─── Records for the exercise

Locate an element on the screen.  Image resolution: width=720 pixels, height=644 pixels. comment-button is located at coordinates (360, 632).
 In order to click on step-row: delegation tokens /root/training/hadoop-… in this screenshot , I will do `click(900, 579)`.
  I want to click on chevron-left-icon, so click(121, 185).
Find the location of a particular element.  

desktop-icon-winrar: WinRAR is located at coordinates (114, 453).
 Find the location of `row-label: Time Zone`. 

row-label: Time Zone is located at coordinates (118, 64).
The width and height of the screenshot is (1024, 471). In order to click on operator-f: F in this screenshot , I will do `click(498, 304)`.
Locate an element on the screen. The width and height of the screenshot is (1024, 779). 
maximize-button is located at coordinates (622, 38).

──────

Task description =
Reproduce every one of the entries above word for word.

Task result =
Locate an element on the screen.  Image resolution: width=720 pixels, height=644 pixels. comment-button is located at coordinates (360, 632).
 In order to click on step-row: delegation tokens /root/training/hadoop-… in this screenshot , I will do `click(900, 579)`.
  I want to click on chevron-left-icon, so click(121, 185).
Find the location of a particular element.  

desktop-icon-winrar: WinRAR is located at coordinates (114, 453).
 Find the location of `row-label: Time Zone`. 

row-label: Time Zone is located at coordinates (118, 64).
The width and height of the screenshot is (1024, 471). In order to click on operator-f: F in this screenshot , I will do `click(498, 304)`.
Locate an element on the screen. The width and height of the screenshot is (1024, 779). 
maximize-button is located at coordinates (622, 38).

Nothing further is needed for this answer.